Running in parallel with this is the PLA’s deployment of AI on its own troops: more and more of its soldiers are being given smart sensor bracelets that it claims can continuously record their facial information and state of mind, and address any perceived psychological problems. There is still a fair amount of scepticism about how effective these techniques will prove to be, but Washington isn’t taking any chances – which is why it is restricting the sale of advanced chips for AI to China.

Understandably so, said Christy DeSmith in The Harvard Gazette (Cambridge, US). China is uniquely well placed to become an AI superpower. The technology is heavily dependent on the input and interpretation of data; and autocratic regimes “collect vast troves of it”, which they can hand over to favoured tech firms.

Yet when it comes to the systems known as “foundation models”, which “give generative AI” like ChatGPT its wits, America is still leading the field, said The Economist. ChatGPT was created by US startup OpenAI; Google and Meta have powerful systems of their own. And while Chinese firms have built rivals to ChatGPT, their foremost effort, Baidu’s Ernie, is “widely seen as less clever” than the best US systems. Analysts reckon China is now “two or three years behind America” in this arena, in part because so much more of the internet is written in English, giving US-built chatbots more material to draw upon.

What’s next?

Just as worrying for China is the exodus of its experts, said Gabrielle Chou in Le Monde Diplomatique (Paris).

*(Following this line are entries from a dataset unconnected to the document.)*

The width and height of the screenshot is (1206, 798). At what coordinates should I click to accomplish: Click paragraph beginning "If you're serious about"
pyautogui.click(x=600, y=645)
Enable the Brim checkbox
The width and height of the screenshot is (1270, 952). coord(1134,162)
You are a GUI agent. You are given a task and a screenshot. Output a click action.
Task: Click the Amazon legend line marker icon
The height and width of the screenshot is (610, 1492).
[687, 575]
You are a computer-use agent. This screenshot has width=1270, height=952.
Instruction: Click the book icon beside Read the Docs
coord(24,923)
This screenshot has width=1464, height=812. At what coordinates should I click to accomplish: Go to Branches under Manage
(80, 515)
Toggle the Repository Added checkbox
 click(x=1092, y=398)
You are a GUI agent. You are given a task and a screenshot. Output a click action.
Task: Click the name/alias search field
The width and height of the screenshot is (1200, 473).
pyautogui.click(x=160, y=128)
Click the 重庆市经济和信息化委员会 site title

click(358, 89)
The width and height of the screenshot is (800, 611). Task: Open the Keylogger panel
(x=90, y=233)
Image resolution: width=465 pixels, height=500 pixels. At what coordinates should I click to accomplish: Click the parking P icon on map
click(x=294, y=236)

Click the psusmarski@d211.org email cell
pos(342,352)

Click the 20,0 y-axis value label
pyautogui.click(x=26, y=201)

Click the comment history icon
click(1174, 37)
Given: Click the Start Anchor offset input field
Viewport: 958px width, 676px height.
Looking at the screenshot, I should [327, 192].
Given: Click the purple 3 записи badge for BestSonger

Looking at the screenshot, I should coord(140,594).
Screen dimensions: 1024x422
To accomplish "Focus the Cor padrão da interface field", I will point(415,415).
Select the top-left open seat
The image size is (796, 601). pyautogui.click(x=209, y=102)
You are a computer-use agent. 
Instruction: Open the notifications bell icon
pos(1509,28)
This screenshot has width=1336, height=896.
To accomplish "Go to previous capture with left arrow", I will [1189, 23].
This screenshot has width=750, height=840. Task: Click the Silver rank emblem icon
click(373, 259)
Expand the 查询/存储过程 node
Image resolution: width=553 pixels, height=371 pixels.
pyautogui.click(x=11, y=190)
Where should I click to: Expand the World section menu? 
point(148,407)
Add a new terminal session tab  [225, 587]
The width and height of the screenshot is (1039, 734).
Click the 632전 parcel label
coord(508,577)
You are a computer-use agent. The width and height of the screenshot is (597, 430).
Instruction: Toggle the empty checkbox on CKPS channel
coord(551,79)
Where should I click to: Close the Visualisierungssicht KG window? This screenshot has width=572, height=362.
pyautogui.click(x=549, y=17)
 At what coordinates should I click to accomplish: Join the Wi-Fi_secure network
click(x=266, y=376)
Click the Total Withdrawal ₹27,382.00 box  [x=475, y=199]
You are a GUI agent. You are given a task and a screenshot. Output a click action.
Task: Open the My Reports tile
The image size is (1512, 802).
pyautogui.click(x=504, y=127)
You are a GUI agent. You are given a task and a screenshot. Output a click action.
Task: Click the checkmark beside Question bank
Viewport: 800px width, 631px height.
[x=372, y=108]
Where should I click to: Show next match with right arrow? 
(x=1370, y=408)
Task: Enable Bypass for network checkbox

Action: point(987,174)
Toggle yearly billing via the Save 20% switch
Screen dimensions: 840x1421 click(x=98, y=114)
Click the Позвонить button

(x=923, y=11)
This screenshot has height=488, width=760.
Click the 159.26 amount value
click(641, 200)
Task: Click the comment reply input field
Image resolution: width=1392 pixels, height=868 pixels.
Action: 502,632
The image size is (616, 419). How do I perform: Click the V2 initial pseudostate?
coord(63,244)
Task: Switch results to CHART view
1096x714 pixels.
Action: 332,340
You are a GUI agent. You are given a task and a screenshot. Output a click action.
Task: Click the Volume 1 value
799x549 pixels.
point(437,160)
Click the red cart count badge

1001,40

Although “almost a third of the world’s best AI researchers come from China”; only one in ten of them work there. Most have gone to work in the US, fearing that Beijing will soon tighten regulation of the sector.

Their fears are well-placed, said Matt O’Shaughnessy in the Carnegie Endowment for International Peace (Washington). In April, China’s internet regulator unveiled a draft law containing wide-ranging new rules for AI. All AI-generated content must henceforth reflect “socialist core values”; content deemed a “subversion of state power” will be banned.

The truth is that AI poses a clear threat to authoritarian regimes as well as an advantage: “deep fakes” and other AI-based techniques can easily undermine national security and social order. China might see AI as a way of advancing its quest for global supremacy, said Bill Drexel and Hannah Kelley, but just like everybody else, it will need to tread carefully.